**WHAT YOU SHOULD DO**
Write out as a JSON list of strings, one per line and skipping blank lines, every line of the items between the line holding "Task: Open the Extensions puzzle icon" and the line holding "Action: point(1296,52)", inclusive.

**ENTRIES SHOWN**
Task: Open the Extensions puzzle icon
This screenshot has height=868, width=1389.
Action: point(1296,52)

==

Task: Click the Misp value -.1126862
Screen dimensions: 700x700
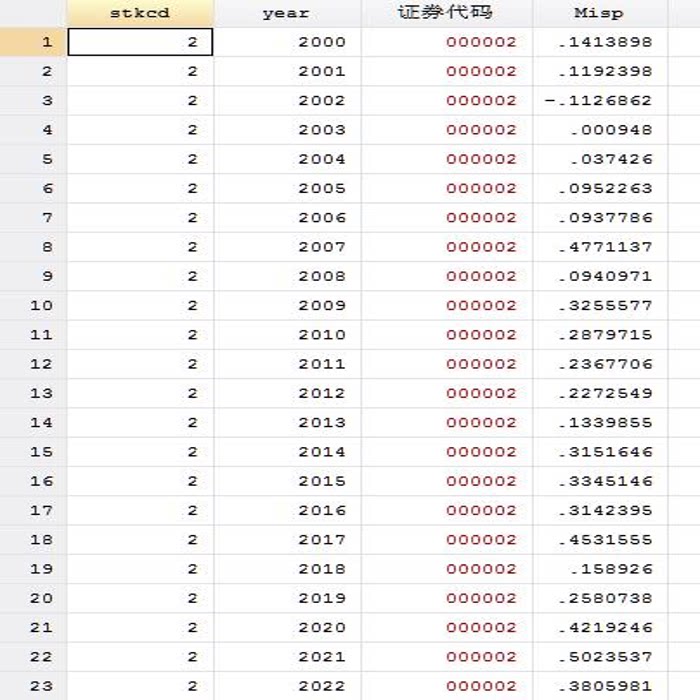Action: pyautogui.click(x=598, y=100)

...

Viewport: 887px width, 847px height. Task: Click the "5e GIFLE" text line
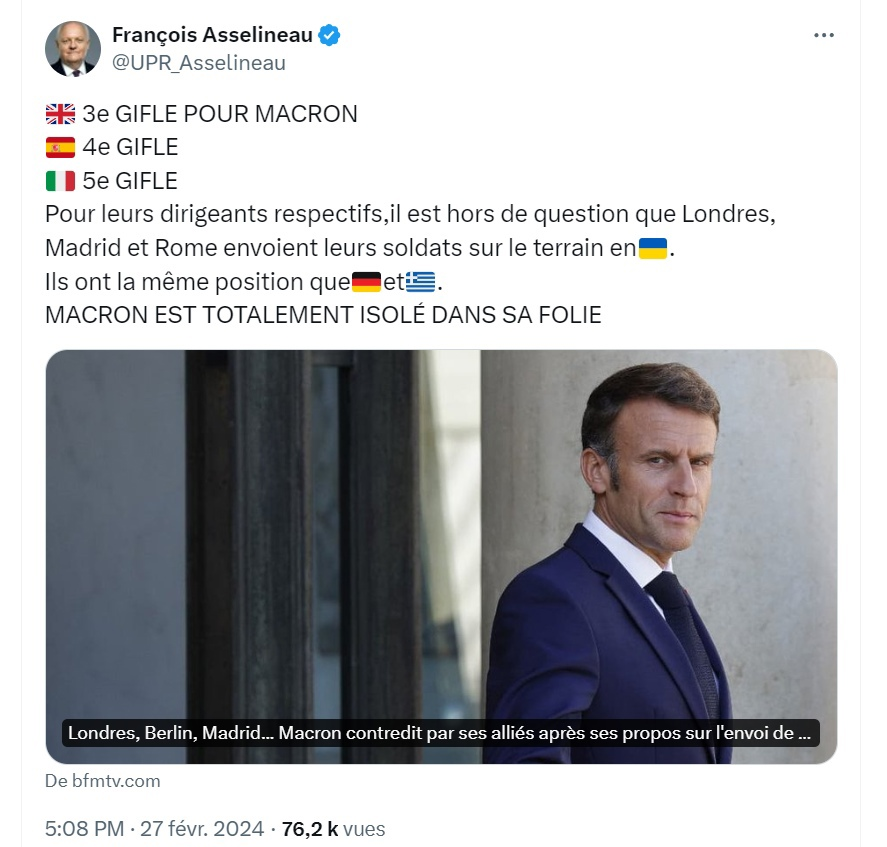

**WRITTEN SOLUTION**
[
  "Task: Open the Extensions puzzle icon",
  "This screenshot has height=868, width=1389.",
  "Action: point(1296,52)"
]